WORK ORDER:
From the entries below, return only the lines starting at the one that contains "The width and height of the screenshot is (449, 168)." and ending at the one that contains "Task: Click the Burner competitor chip", exactly as they stand.
——
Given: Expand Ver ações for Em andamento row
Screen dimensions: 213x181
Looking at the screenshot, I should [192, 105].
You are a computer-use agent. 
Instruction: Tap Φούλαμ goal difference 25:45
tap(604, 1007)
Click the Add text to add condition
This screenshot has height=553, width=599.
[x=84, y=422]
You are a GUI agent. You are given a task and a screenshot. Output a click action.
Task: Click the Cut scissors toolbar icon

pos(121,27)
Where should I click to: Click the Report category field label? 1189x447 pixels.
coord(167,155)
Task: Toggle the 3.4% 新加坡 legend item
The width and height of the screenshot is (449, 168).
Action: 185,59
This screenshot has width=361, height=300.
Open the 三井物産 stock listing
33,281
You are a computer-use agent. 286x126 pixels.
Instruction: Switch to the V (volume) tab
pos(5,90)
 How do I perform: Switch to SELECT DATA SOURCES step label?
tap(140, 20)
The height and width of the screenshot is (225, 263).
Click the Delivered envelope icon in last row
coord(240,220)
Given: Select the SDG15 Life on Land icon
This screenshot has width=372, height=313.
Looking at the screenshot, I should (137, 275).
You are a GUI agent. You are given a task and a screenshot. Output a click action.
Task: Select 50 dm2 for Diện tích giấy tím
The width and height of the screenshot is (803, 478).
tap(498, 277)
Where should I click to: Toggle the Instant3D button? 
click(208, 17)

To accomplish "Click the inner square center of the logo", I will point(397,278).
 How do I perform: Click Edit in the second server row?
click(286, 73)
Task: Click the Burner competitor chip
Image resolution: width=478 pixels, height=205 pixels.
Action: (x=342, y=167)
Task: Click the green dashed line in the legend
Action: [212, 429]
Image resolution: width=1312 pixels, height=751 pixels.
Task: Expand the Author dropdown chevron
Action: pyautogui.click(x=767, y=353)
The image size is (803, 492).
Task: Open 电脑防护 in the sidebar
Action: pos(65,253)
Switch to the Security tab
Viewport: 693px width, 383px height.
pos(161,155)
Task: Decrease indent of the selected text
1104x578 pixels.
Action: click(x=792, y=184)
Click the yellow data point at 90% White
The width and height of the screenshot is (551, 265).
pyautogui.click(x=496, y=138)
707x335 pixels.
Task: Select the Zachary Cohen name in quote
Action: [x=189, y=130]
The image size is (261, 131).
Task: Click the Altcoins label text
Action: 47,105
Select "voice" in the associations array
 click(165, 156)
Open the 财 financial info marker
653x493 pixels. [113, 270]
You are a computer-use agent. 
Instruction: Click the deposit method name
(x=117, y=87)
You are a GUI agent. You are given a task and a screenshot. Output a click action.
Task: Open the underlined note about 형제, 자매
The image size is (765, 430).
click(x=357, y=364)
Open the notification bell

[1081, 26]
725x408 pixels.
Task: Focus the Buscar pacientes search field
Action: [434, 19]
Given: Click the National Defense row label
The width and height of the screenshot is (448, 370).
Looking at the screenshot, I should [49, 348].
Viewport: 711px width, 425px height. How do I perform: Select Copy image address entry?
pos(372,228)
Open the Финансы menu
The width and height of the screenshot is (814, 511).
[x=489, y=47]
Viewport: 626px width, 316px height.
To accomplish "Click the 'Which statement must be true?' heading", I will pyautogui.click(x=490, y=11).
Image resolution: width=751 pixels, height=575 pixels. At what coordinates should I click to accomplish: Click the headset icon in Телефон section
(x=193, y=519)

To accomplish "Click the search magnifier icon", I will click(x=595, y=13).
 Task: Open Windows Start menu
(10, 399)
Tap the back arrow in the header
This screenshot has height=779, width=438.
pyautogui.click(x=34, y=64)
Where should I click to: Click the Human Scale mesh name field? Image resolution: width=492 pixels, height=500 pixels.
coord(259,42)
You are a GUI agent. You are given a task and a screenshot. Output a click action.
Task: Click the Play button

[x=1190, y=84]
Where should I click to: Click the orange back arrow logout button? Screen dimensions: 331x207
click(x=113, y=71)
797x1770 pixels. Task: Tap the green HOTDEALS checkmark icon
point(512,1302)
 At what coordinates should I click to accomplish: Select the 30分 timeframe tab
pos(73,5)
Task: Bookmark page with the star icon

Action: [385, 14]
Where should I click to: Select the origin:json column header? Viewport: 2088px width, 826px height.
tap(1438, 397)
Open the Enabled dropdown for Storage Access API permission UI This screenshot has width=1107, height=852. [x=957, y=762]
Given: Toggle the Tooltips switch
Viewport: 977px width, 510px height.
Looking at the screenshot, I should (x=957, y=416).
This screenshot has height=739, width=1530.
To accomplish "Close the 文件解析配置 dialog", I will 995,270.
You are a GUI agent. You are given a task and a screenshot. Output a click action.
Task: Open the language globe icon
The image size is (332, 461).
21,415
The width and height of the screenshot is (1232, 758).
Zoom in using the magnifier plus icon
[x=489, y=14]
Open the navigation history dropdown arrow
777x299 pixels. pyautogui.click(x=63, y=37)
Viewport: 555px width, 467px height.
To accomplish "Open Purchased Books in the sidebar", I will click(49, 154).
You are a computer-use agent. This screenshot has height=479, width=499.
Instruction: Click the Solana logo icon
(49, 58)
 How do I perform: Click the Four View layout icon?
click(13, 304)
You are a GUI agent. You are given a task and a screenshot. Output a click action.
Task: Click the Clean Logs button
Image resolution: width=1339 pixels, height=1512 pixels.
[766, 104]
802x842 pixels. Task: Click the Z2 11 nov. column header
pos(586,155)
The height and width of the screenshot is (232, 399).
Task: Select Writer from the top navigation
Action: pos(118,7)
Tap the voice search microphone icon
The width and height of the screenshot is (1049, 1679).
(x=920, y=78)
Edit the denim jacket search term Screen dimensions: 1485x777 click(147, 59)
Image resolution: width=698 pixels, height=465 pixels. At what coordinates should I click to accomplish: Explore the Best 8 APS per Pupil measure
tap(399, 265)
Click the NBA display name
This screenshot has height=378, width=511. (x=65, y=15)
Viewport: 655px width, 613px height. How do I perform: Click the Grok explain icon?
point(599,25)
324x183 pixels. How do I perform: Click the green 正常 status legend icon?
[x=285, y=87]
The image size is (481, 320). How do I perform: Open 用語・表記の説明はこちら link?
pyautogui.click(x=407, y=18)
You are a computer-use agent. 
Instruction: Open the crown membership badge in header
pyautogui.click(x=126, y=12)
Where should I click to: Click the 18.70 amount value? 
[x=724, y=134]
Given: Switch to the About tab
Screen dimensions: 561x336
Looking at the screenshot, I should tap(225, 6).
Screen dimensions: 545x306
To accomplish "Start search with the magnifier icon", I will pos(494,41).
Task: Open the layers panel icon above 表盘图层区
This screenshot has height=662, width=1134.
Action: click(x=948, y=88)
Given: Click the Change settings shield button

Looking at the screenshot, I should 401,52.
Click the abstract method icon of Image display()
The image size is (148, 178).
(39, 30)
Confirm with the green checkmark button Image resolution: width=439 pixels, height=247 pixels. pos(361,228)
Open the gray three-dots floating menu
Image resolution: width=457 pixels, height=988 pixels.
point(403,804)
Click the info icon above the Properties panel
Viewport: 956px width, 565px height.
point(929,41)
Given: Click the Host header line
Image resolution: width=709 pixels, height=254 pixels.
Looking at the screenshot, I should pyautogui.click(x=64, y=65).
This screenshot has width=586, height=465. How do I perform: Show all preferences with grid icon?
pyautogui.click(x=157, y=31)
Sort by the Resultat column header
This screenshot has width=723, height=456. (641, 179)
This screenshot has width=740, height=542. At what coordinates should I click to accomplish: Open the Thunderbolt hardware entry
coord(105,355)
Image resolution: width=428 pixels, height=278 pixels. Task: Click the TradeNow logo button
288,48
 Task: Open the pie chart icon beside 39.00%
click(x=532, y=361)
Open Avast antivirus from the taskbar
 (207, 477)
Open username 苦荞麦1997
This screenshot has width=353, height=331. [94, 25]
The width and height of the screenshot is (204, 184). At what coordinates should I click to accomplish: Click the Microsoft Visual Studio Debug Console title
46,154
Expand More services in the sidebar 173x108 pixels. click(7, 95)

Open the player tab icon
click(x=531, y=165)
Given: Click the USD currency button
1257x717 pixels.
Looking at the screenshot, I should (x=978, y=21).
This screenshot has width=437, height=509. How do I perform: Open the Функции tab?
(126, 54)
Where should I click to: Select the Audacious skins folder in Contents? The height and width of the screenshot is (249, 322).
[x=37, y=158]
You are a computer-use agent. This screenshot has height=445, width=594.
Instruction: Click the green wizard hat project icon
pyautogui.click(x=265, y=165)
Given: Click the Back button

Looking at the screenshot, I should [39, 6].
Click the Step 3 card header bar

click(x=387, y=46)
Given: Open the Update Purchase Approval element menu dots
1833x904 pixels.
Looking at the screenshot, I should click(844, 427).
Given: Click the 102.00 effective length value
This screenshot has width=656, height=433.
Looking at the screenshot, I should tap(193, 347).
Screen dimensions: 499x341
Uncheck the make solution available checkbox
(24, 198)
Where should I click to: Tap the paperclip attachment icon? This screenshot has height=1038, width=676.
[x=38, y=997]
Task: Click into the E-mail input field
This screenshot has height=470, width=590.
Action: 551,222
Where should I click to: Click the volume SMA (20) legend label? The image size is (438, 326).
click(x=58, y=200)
——
OUTPUT FOR THIS TASK:
The width and height of the screenshot is (449, 168).
Action: 185,59
This screenshot has width=361, height=300.
Open the 三井物産 stock listing
33,281
You are a computer-use agent. 286x126 pixels.
Instruction: Switch to the V (volume) tab
pos(5,90)
 How do I perform: Switch to SELECT DATA SOURCES step label?
tap(140, 20)
The height and width of the screenshot is (225, 263).
Click the Delivered envelope icon in last row
coord(240,220)
Given: Select the SDG15 Life on Land icon
This screenshot has width=372, height=313.
Looking at the screenshot, I should (137, 275).
You are a GUI agent. You are given a task and a screenshot. Output a click action.
Task: Select 50 dm2 for Diện tích giấy tím
The width and height of the screenshot is (803, 478).
tap(498, 277)
Where should I click to: Toggle the Instant3D button? 
click(208, 17)

To accomplish "Click the inner square center of the logo", I will point(397,278).
 How do I perform: Click Edit in the second server row?
click(286, 73)
Task: Click the Burner competitor chip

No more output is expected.